Peggy Pisano was watching a group of kids on a soccer field shower her family’s golden retriever with hugs when she came up with a life-changing idea.
Lily, the calm, affectionate dog who loves attention, would make a perfect therapy dog.
As director of victim services at the Rape Crisis Center of Milford in Connecticut, Pisano pitched the idea to her team. And it was no surprise, they loved it.
“The way our family dog reacts to people and children truly is quite extraordinary,” Pisano told CBS News. “It became so obvious that she just loves being with people.”
In order to turn her idea into a reality, Pisano first had to complete a series of different trainings with the organization Pet Partners. After nearly six months of tests, the handler was evaluated along with Lily – and the pair passed with flying colors.
Two weeks ago, Lily became the first certified therapy dog working in sexual assault victims services in Connecticut. There are nine crisis centers throughout the state, and she’s walking the halls of one of them.
“Being a therapy dog is a pretty good gig,” Pisano said. “She loves to be touched and held and talked to; that’s what she does on a regular basis, and that’s how it translates in her therapy.”
At home, the 7-year-old pup is a goofball. But when she steps into the office, she’s all business.
The dog is brought into the office to specifically meet with clients for two-hour periods. She’s already met a handful of different clients, and the number continues to grow with each animal lover that walks through the door.
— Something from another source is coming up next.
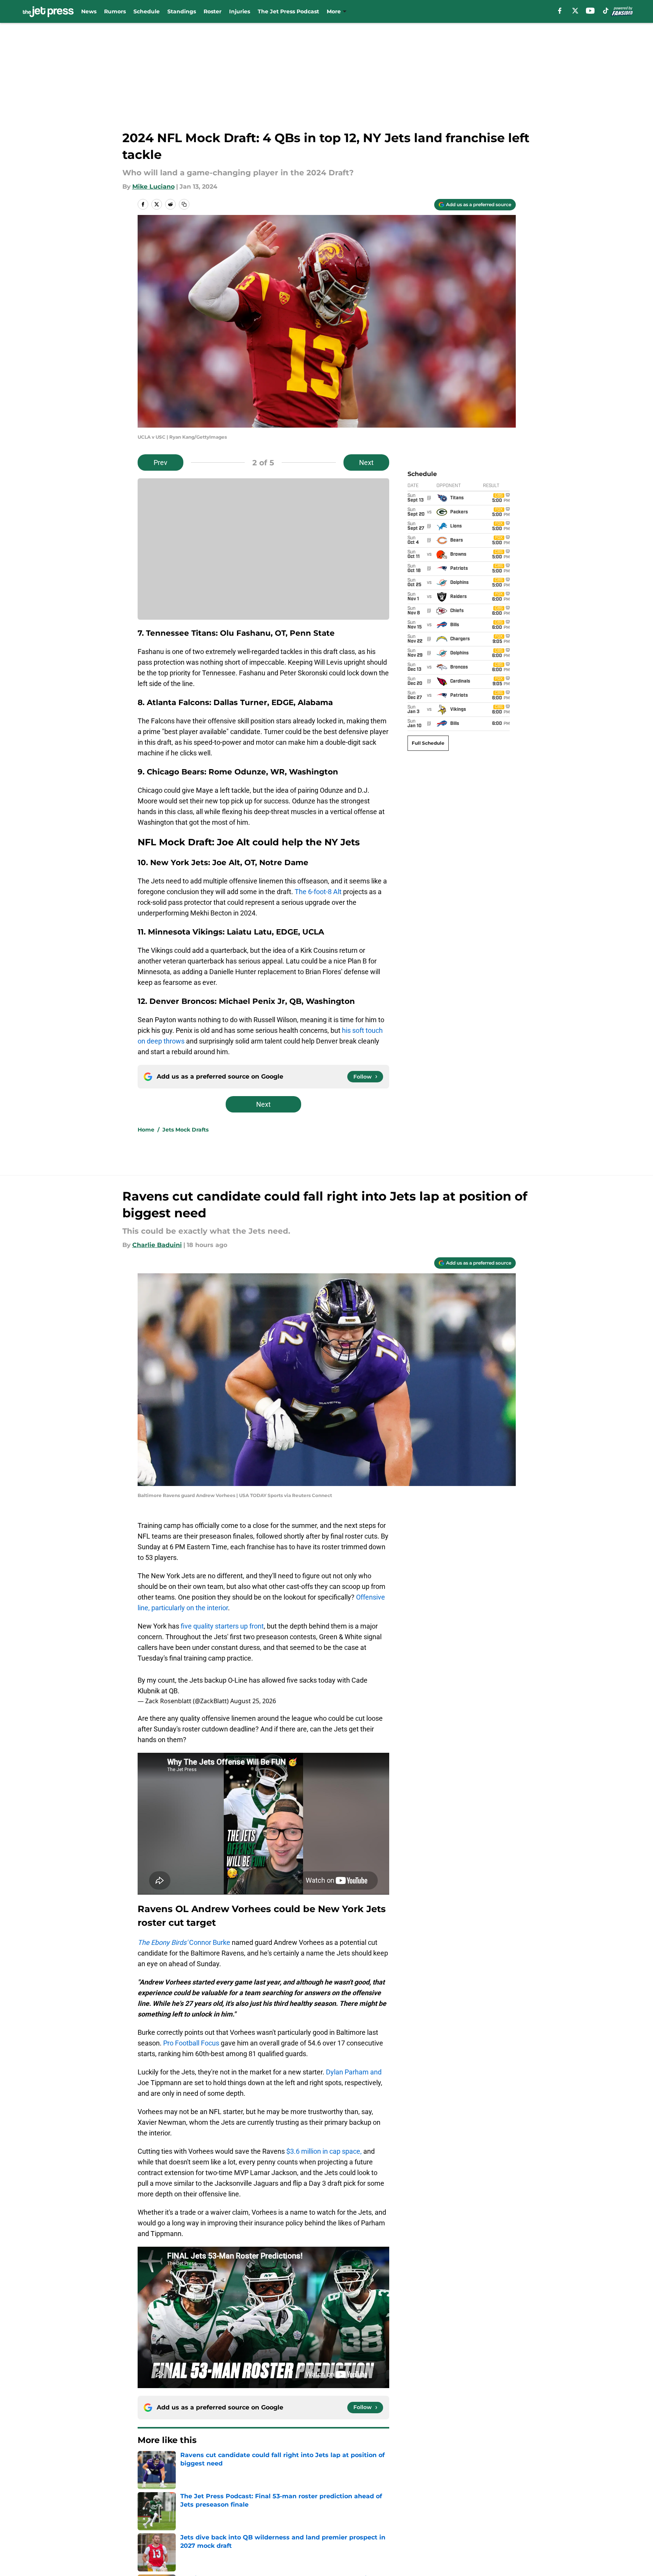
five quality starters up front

Pisano recalled a special moment she witnessed between Lily and a young woman at the center who adores pets. The woman kissed Lily’s face and the golden retriever gave her a sloppy, wet kiss right back.
“My dog never ever does that!” Pisano said. “It was almost like they were relating with each other. I think dogs relate to people that enjoy them just as people relate to dogs.”
Though it’s still early, Pisano is encouraging other centers to consider investing in a therapy dog – or at least letting Lily visit.
“It’s pretty well documented everywhere thatare effective for many many different crisis situations,” Pisano said. “I hope that our experience will give others thought to do the same.”